Safety and Tolerability of Inhaled Treprostinil in Adult PH Due to COPD

Status:
Withdrawn

Trial end date:
2019-04-01

Target enrollment:
0

Participant gender:
All

Summary

This is a multicenter, single-arm trial to evaluate the safety and efficacy of inhaled treprostinil in subjects with pre-capillary pulmonary hypertension (PH) associated with Chronic Obstructive Pulmonary Disease (COPD).

Phase:

Phase 2

Accepts Healthy Volunteers?

Details

Lead Sponsor:

United Therapeutics

Treatments:

Treprostinil

Criteria

Inclusion Criteria:

1. Diagnosis of WHO Group 3 PH associated with COPD

2. Subjects are required to have a right heart catheterization (RHC) within one year
prior to the first dose of study drug with the following parameters:

1. Pulmonary vascular resistance (PVR) ≥ 4 Wood Units (WU) and

2. A left ventricular end diastolic pressure (LVEDP) or pulmonary capillary wedge
pressure (PCWP) of ≤ 12 mmHg if PVR ≥ 4 WU to < 6.25 WU or ≤ 15 mmHg if PVR ≥
6.25 WU and

3. A mean pulmonary arterial pressure (mPAP) of ≥ 30 mmHg

3. Clinical Diagnosis of COPD will be made using accepted Global Initiative for Chronic
Obstructive Lung Disease (GOLD) diagnostic criteria, including Baseline spirometry
with the following documented parameters:

1. FEV1 < 65% predicted, and

2. FEV1/ FVC < 70

4. Baseline 6MWD ≥ 100 meters

Exclusion criteria:

1. The subject has a diagnosis of pulmonary arterial hypertension (PAH) or PH for reasons
other than COPD as outlined in inclusion criterion 3. This would include, but is not
limited to, the concomitant presence of thromboembolic disease (acute or chronic),
untreated or inadequately treated obstructive sleep apnea, connective tissue disease
(including but not limited to systemic sclerosis/scleroderma, or systemic lupus
erythematosus), sarcoidosis, interstitial lung disease,human immunodeficiency virus-1
infection, and other conditions under WHO Group 1, 2, 4, and 5 classifications.

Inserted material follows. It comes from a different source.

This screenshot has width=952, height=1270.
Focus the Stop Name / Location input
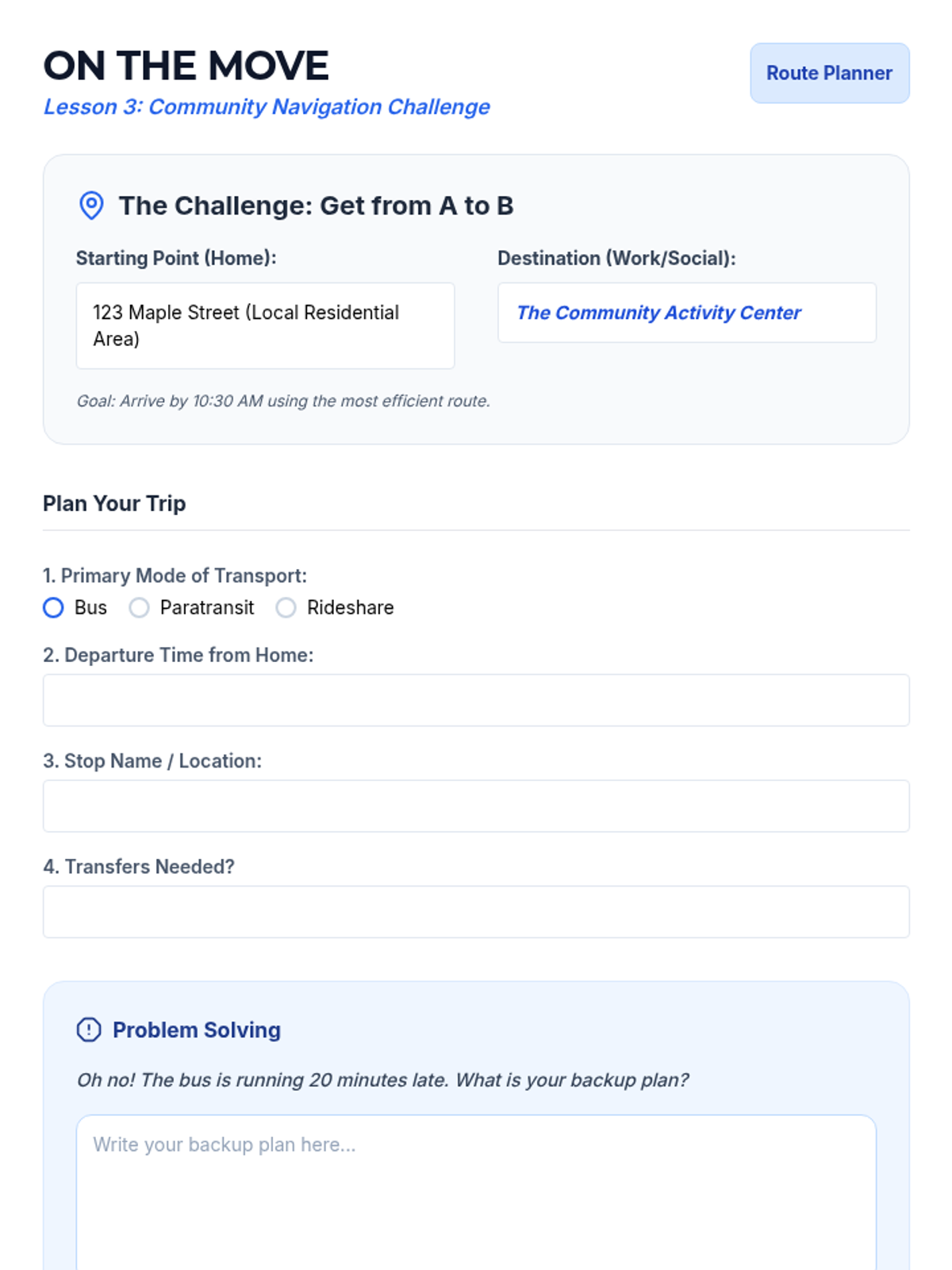coord(476,806)
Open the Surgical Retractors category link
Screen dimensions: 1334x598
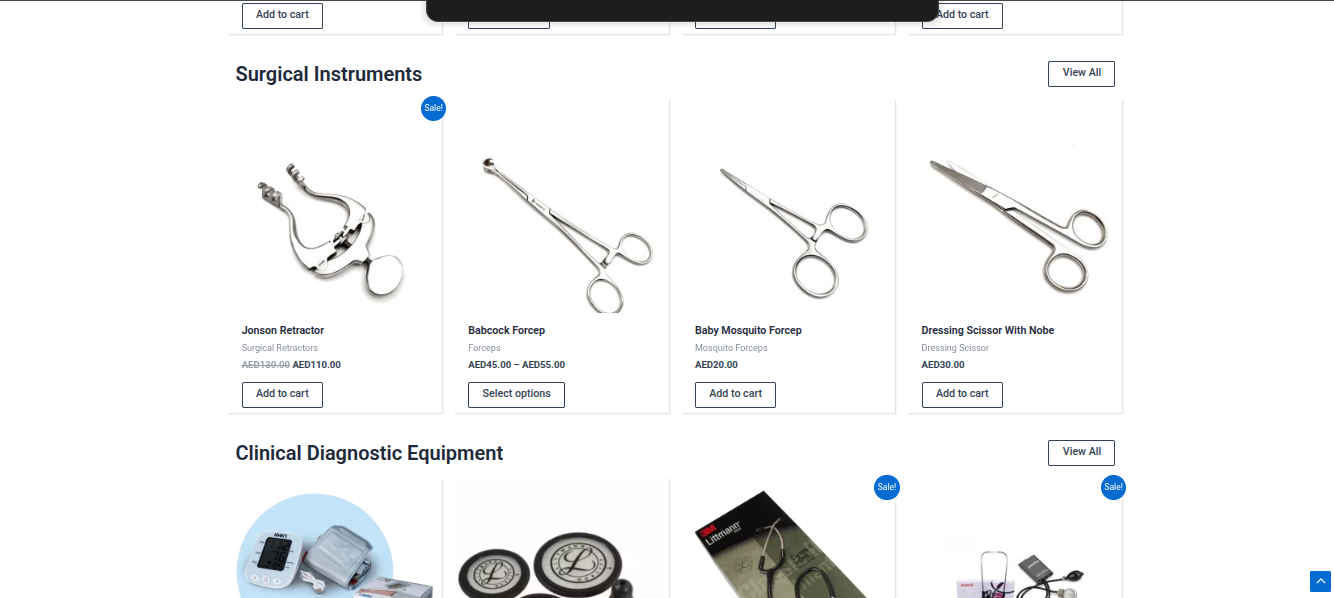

2. The subject has received any Food and Drug Administration (FDA)-approved medication
for the treatment of PAH (ie, prostacyclin, prostacyclin receptor agonist, endothelin
receptor antagonist [ERA], phosphodiesterase type 5 inhibitor [PDE5-I],or soluble
guanylate cyclase [sGC] stimulator) within 60 days of the first dose of study drug,
except for acute vasoreactivity testing.

3. The subject has evidence of clinically significant left-sided heart disease as defined
by the following criteria per the most recent assessment:

1. Left ventricular end diastolic pressure (LVEDP) or pulmonary capillary wedge
pressure (PCWP) >15 mmHg (or >12 mmHg if pulmonary vascular resistance [PVR] ≥4
to <6.25 WU)

2. Left ventricular ejection fraction <40% as assessed by either angiography or
echocardiography.